Different Ways of Sorting Animals

Everyone has a way of sorting things. You might sort your shirts in one drawer and your pants in another. Or, you might have them all mixed up in different drawers. You might arrange your clothes in your closet by kind, color, or size. It may be that you arrange the books on your desk by author, subject, or title. You might also sort volumes by the year the books were published or the year that you read the books. The fact is, there are all kinds of ways of sorting things, including sorting animals.

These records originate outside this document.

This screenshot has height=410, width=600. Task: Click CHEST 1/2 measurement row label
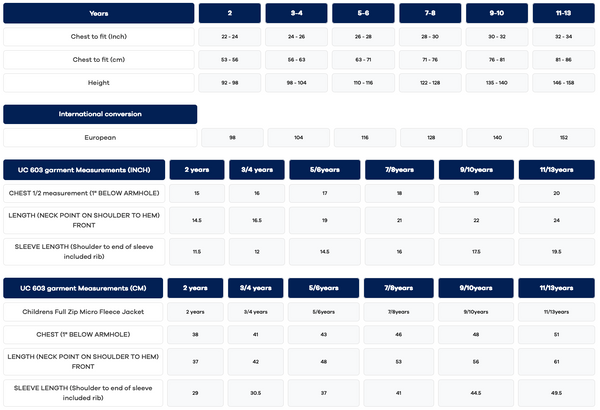(x=84, y=193)
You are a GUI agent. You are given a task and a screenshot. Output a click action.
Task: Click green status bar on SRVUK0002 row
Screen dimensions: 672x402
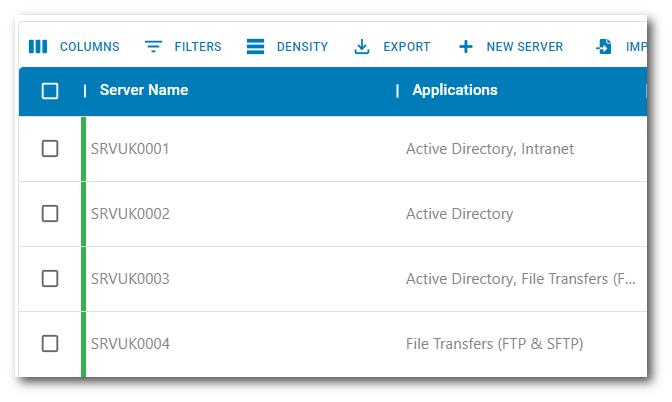[83, 214]
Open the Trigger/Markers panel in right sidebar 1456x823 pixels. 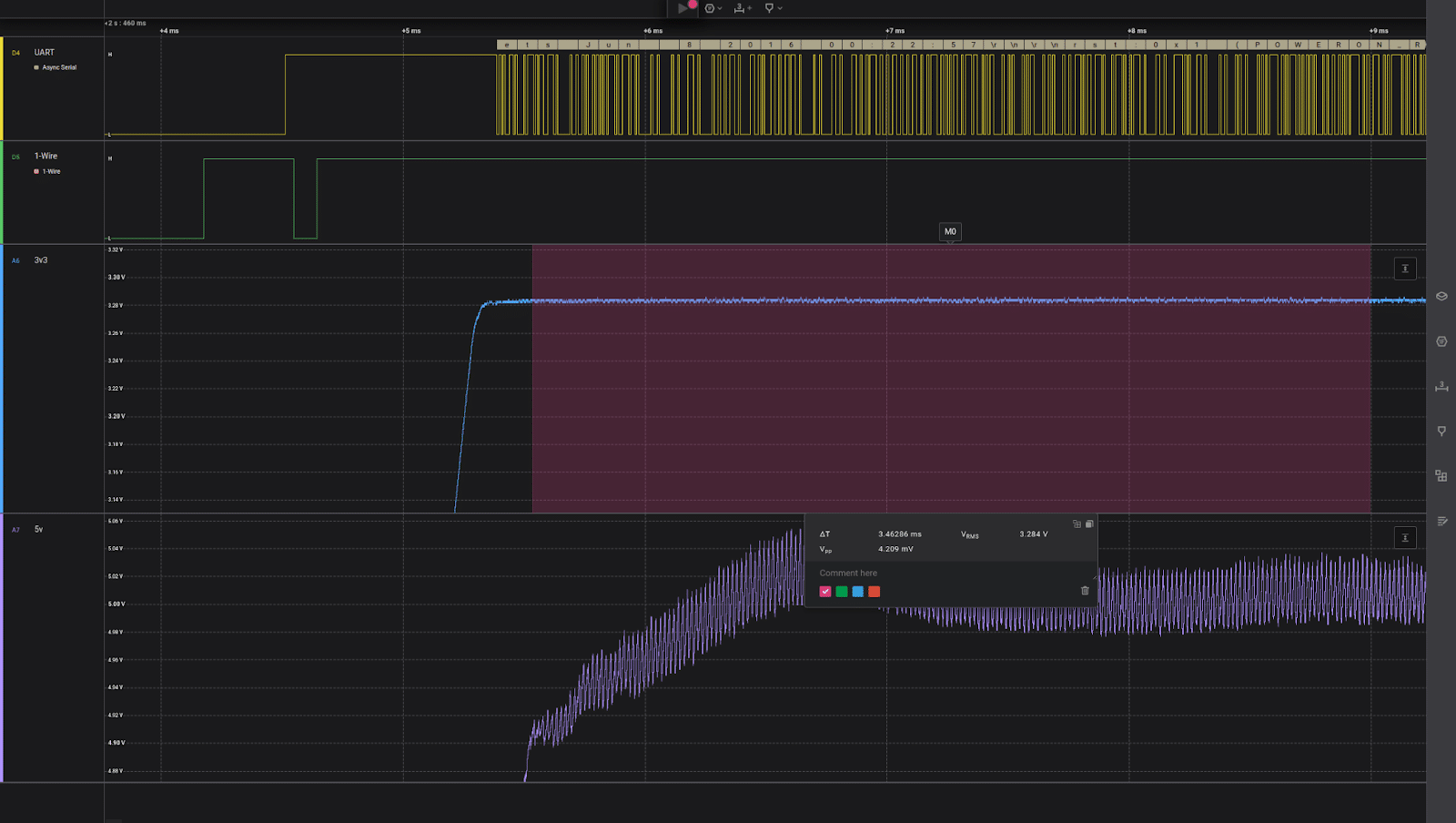pos(1441,431)
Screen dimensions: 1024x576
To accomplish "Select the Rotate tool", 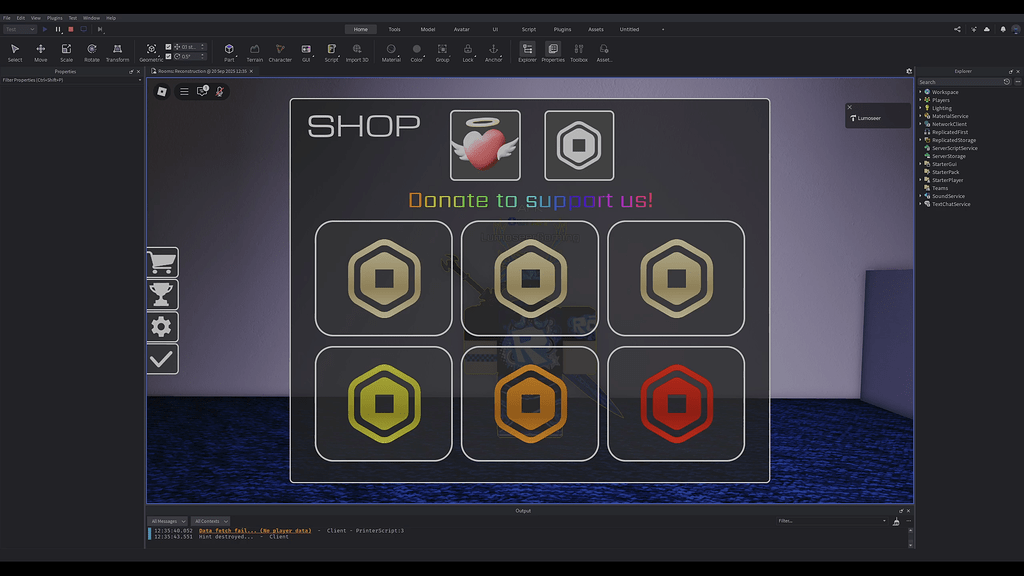I will point(91,50).
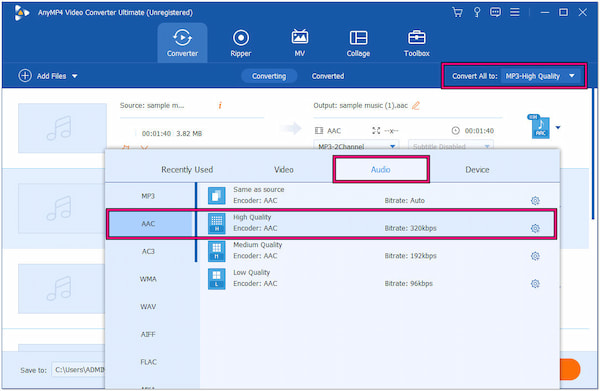
Task: Click the register key icon
Action: (x=477, y=12)
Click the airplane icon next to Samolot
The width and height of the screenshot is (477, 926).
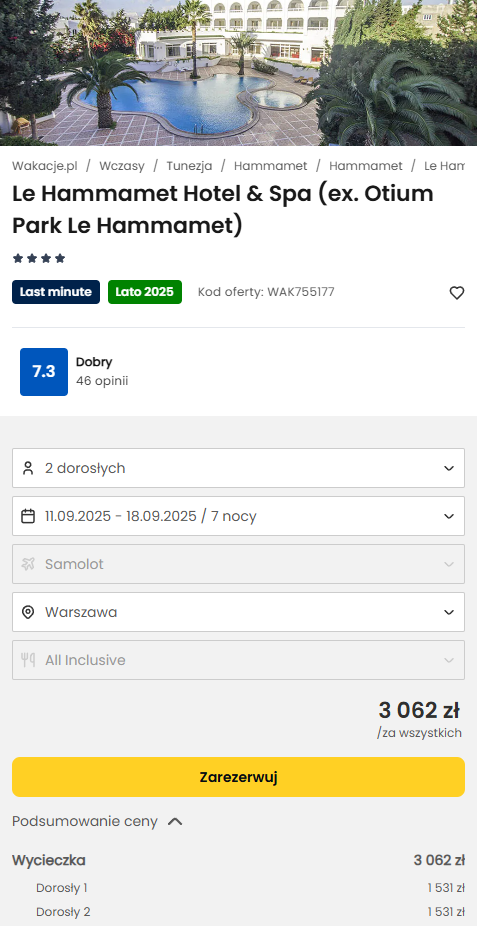(28, 564)
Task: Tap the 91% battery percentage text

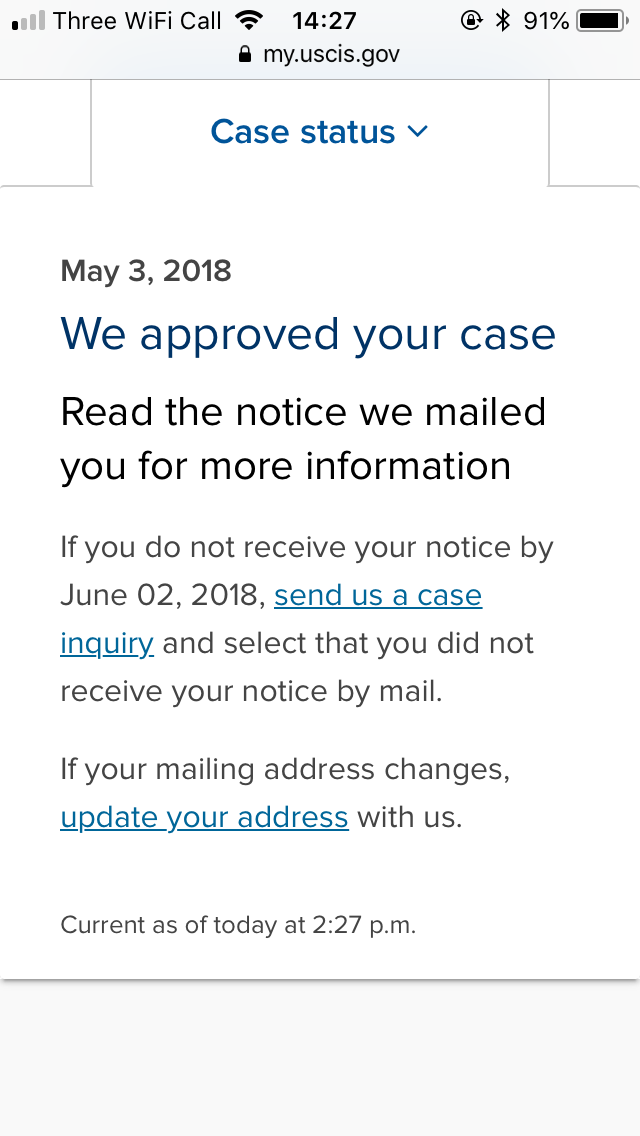Action: point(546,21)
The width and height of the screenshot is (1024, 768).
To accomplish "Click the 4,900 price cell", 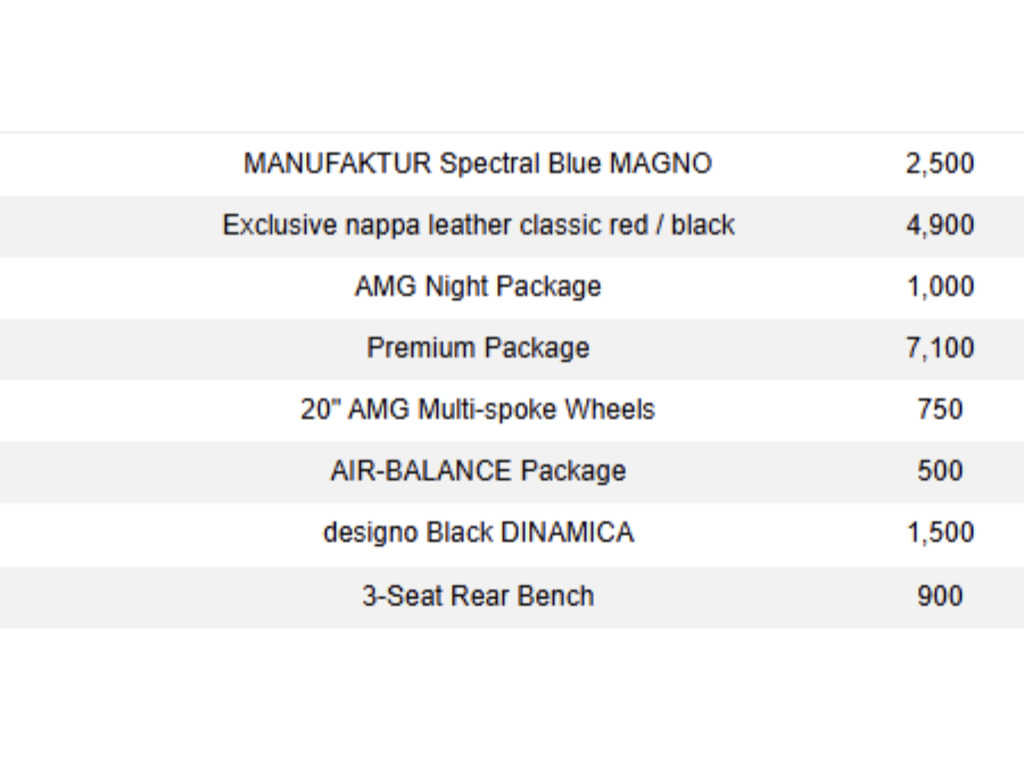I will [940, 225].
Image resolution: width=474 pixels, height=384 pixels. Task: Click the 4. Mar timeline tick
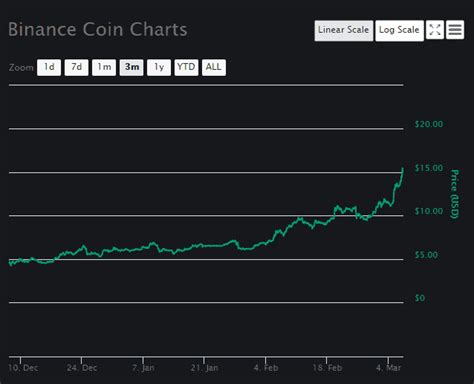(388, 368)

Most people today categorize animals into one of five major groups: mammals, fish, birds, reptiles, and amphibians. But the way we usually sort animals is not the only way to classify animals. Consider the way that God categorized animals in Scripture. In the very first chapter of the Bible, God divided animals into very basic, natural groups. Instead of creating all of the mammals on one day and all of the reptiles on another, He made animals that swim and fly on day five and land animals on day six (Genesis 1:20-23,24-25). Thus, in addition to the fish He made on day five, He created other water-living creatures, including mammals, like dolphins, and reptiles, such as plesiosaurs. What’s more, birds were not the only flying things He made on day five. On this day, God also made the only flying mammal alive today (the bat), as well as all of the extinct flying reptiles (such as Pteranodon and Pterodactyl).

The book of Leviticus expands on God’s classification of animals. In chapter 11, God instructed the Israelites about “clean” and “unclean” animals. As He listed these animals, God divided the creatures into land animals, water animals, and flying things (including birds, bats, and flying insects). As at Creation, God did not divide animals into mammals, birds, fish, reptiles, and amphibians. Rather, God categorized animals in a very easy to understand, natural way. He sorted animals more according to the animals’ locomotion (do they fly, swim, or walk) and environment (do they inhabit the air, water, or land) instead of whether or not they have hair, lay eggs, or nurse their young.

Just remember, although it can be effective to learn how we classify animals today, the Bible’s classification of animals is also very logical. Best of all, it is easy to remember.